San Francisco State University is letting go of administrative, technical and support service workers as a money-saving measure during the pandemic. (Kevin N. Hume/S.F. Examiner)

San Francisco State University is letting go of administrative, technical and support service workers as a money-saving measure during the pandemic. (Kevin N. Hume/S.F. Examiner)

SF State laying off staff after drop in enrollment

Cuts to administrative, technical, support staff equal more than 8 percent of university work force

San Francisco State University is planning to lay off 131 employees — more than eight percent of its staff — due to a lack of funds, it told workers this week.

The university notified 131 employees in an email Tuesday that their final day would be on Nov. 9 and that there will also be voluntary work reductions to prevent more layoffs.

No SF State employees were formally laid off during the depths of the last recession, according to the California State University Employees Union.

“The current health crisis as well as enrollment and budget challenges have resulted in significant consequences,” said SF State President Lynn Mahoney. “Despite cost-cutting measures, slightly better-than-projected fall enrollments and a decision to use a more optimistic figure for expected revenue, it was still necessary this week to take the painful step of laying off staff members.”

Staff to be laid off work in administrative, technical and support services. Faculty and class offerings remain unaffected for the time being. SF State has 1,540 staff members not including faculty, according to university spokesperson Kent Bravo.

Though the university cited lack of funding as the cause for layoffs, there has been no shortage of work for staff. Kat Alvarado, one of two administrative support coordinators for the math department, said she had been working more for the same pay during the pandemic until receiving notice that she would lose her job.

The impact on students and personal loss of health insurance weighed most heavily on Alvarado, who has chronic conditions that put her at risk. Now, the SF State graduate student has a couple of months to find another job that will let her work remotely during a downturn.

“It’s just so shocking that they would take away peoples’ health care in the middle of the pandemic,” Alvarado said. “I don’t know what’s going to happen with my treatment after I lose my health care. It’s scary to think about right now.”

Alvarado is one of 120 laid-off workers represented by the CSUEU, which doesn’t include faculty. CSUEU had been trying to negotiate campus-wide furloughs or work reductions while bringing in more reserve funding, said SF State president Sandee Noda. The university was required to offer work reductions as part of the layoff process, but it’s not clear how many will take up the option.

SF State is using about $7.7 million of its reserve funding and said it’s working to prevent further cuts. But CSUEU also has its attention on the university system’s $1.5 billion rainy day fund to offset further harm.

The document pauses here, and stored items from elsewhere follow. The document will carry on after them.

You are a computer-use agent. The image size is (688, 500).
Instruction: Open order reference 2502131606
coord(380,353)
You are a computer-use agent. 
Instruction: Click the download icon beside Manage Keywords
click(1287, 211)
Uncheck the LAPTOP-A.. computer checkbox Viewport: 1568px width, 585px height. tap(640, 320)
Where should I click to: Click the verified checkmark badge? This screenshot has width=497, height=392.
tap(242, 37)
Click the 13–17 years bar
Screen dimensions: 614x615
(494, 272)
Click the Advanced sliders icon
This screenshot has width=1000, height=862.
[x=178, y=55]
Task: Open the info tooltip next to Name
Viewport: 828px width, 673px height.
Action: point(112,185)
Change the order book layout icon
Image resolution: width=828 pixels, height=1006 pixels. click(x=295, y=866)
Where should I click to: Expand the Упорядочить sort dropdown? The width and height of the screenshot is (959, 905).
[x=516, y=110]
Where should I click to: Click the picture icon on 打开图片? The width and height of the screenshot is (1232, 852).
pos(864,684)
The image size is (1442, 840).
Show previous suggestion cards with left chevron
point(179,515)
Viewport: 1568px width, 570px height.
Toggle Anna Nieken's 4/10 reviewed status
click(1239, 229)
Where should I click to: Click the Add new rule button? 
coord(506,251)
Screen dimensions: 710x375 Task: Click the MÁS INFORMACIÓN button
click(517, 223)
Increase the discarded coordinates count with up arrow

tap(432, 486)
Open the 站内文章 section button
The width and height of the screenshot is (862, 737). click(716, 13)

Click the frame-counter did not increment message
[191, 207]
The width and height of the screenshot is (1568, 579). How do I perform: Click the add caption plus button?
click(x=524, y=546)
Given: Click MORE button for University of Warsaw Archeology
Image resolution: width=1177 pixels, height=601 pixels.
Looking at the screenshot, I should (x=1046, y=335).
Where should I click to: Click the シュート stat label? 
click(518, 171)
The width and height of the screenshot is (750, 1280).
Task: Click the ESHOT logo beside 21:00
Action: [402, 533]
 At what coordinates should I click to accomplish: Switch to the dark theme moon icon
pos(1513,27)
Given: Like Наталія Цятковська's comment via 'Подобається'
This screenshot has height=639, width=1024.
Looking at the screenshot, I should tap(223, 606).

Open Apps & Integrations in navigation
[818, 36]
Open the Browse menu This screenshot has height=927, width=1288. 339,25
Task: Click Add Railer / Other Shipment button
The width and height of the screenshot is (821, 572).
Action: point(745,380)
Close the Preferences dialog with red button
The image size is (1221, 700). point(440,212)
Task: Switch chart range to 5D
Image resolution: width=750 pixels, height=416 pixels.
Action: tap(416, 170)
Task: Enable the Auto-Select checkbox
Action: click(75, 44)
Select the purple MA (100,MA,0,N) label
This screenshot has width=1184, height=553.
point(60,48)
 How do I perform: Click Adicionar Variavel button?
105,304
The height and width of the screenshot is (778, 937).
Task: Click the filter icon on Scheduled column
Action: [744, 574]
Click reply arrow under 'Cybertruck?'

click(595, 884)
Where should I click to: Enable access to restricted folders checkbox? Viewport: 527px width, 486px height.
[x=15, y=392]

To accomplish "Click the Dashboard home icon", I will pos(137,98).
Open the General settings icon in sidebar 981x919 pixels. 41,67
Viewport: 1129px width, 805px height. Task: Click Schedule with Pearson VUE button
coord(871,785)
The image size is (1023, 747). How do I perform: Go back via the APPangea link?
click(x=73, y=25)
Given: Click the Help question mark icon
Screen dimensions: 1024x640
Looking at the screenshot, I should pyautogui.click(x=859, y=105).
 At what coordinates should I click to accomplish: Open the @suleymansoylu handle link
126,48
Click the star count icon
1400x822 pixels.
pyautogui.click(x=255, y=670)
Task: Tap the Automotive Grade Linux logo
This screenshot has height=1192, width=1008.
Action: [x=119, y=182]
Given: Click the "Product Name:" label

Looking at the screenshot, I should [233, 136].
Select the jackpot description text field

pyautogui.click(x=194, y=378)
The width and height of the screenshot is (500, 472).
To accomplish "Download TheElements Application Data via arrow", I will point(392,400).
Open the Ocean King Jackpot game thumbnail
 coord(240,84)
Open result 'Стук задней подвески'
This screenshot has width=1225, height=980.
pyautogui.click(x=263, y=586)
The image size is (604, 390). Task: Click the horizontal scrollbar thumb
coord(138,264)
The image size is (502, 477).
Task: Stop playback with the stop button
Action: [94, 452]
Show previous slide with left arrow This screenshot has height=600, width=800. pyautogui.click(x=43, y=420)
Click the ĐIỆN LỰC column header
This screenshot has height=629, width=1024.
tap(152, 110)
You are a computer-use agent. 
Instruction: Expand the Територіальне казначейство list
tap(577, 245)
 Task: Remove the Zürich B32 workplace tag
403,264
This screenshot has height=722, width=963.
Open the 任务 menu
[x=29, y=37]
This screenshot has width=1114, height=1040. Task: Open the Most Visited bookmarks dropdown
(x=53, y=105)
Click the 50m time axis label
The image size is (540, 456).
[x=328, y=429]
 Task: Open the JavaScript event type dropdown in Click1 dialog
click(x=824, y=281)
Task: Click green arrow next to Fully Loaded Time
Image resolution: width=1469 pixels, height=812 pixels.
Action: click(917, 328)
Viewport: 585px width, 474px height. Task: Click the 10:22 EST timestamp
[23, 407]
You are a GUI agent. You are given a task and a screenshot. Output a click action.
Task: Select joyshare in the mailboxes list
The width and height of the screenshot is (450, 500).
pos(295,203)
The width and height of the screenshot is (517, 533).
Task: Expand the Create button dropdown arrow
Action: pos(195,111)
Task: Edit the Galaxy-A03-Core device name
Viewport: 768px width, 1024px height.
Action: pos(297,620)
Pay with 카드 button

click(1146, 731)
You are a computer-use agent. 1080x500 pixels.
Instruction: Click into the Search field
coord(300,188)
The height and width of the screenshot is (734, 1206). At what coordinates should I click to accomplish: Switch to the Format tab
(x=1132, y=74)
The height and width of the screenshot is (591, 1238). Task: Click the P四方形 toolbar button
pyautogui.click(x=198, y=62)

”Layoffs should always be the last resort, and the university has not demonstrated that it explored a myriad of other viable options prior to coming to this drastic decision,” Noda said. “It is a simple fact that this unprecedented reduction of support staff will result in irreparable harm to student programs and services. The university cannot hope to recruit and lift up students through downsizing university operations.”

At the end of August, SF State saw an 8 percent drop in enrollment for the fall semester, which had 26,660 students, from fall 2019 when 28,880 students were enrolled. International students made up a large chunk of that drop, from 2,261 in fall 2019 to 1,026 this fall.

Just 364 students this semester are living in the 4,500 available housing beds, which are usually in high demand.

Adam Paganini, the sole coordinator for the master’s of science program, who received a layoff notice, also urged California State University to use its reserve funds to offset losses. He’s been part of SF State since 2001 and may need to leave the Bay Area should his fiance, an adjunct lecturer at SF State, also get laid off and lose health insurance.

He warned that cuts made during massive uncertainty from the pandemic, economic downtown, social upheaval and now wildfires, are going to make things go from bad to worse.

“These austerity decisions are not what SF State stands for and not what California stands for,” said Paganini. “This is that rainy day. It’s here, this is it.”

The SF State Worker Defense Coalition will protest the layoffs on Saturday outside the campus at 19th and Holloway avenues from noon to 1 p.m.

Note: A previous version of this article stated 12 percent of staff received layoff notices. It is more than eight percent.